Saturday, 23 April 2011

Immoral and repugnant

This post is not about the 2012 elections. It is not about whether Republicans are better or worse than Democrats. It is not about which candidates for whom I might cast votes at some point in the future. (Balloting here remains secret, for now.) It is not a nuanced weighing of the pluses and minuses of our current leadership. It is about how I, a citizen, perceive the president, Barack Obama, for whose election I actively worked.

I am over him.

I am gladdened by the impact of the enormous pressure put upon him to stop the torture of Bradley Manning, to which I contributed by sending back an Obama bumper sticker to the Democratic National Committee, enclosing a note about the Manning case. (The campaign apparently started with an article by Lynn Parrimore at NewDeal20.) More persuasive, perhaps, was the letter sent by 250 constitutional scholars to Obama questioning whether ‘the commander in chief meets the fundamental standards of decency’. And the serenade by infiltrators to his merry fund-raising affair with rich people this week undoubtedly iced the cake.

As a result Manning was transferred away from the systematic campaign at Quantico to psychologically annihilate him organized by his military captors.
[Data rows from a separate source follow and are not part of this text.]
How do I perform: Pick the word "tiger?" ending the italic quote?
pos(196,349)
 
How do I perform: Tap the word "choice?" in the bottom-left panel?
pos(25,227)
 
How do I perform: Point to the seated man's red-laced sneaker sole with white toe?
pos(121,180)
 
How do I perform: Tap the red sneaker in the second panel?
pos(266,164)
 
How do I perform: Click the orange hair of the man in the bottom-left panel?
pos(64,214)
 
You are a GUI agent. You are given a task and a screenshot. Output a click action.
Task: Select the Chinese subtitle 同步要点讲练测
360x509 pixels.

Obama defended that torture at the time and then this week added the unusual statement that Manning ‘broke the law’.

This is extraordinary since Manning has not yet appeared in a court of law. But Obama, like Bush before him, knows who is guilty and who is not without the need for judges or testimony. It must be great to have lots of power and know, like a Middle Eastern satrap, who should be punished and for how long.
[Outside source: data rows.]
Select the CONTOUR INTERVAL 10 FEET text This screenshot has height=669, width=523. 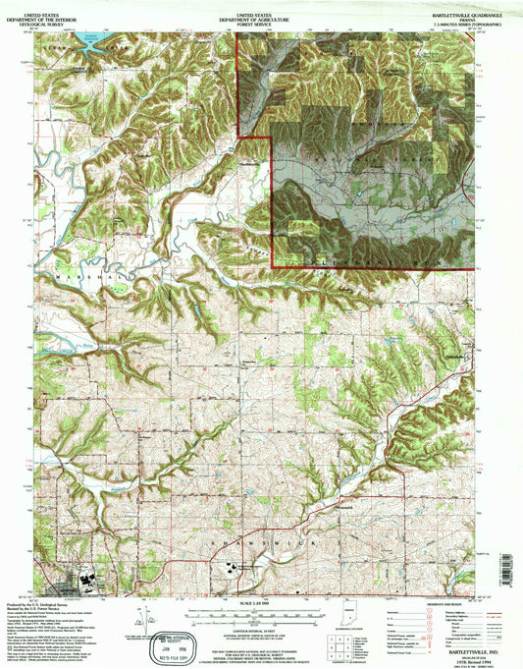click(261, 625)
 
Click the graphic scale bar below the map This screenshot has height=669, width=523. click(261, 613)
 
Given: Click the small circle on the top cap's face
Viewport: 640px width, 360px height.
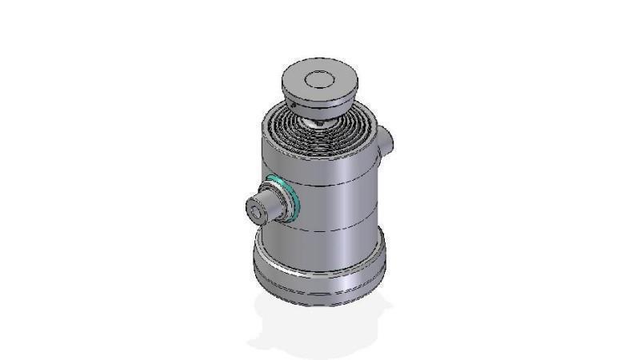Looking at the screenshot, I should tap(318, 78).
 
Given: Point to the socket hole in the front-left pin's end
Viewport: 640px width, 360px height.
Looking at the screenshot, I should tap(255, 212).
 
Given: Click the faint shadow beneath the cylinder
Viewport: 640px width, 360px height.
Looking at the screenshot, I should tap(320, 328).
This is consistent with our national attitude toward our own laws since the early days of Guantánamo when eager recruits from Kansas solemnly informed us that the detainees were ‘the worst of the worst’. No one bothered to ask them how they knew this. Apparently, the act of being accused by an official of the U.S. military now constitutes proof.

Post-9/11 Americans needed to see people rounded up arrested for attacking us. It was not important then—and it is not important now—whether the individuals detained were actually guilty of those crimes or any crimes. We will some day come to regret this bipartisan, consensual toss of our civil protections into the trash bin out of self-indulgent, emotional reactions to that assault. Enormous sacrifice and great quantities of human pain will be required to retrieve them from the dumpster.

Bush moved, Obama seconded, motion passed. Rude, unforgiving dissent is now required.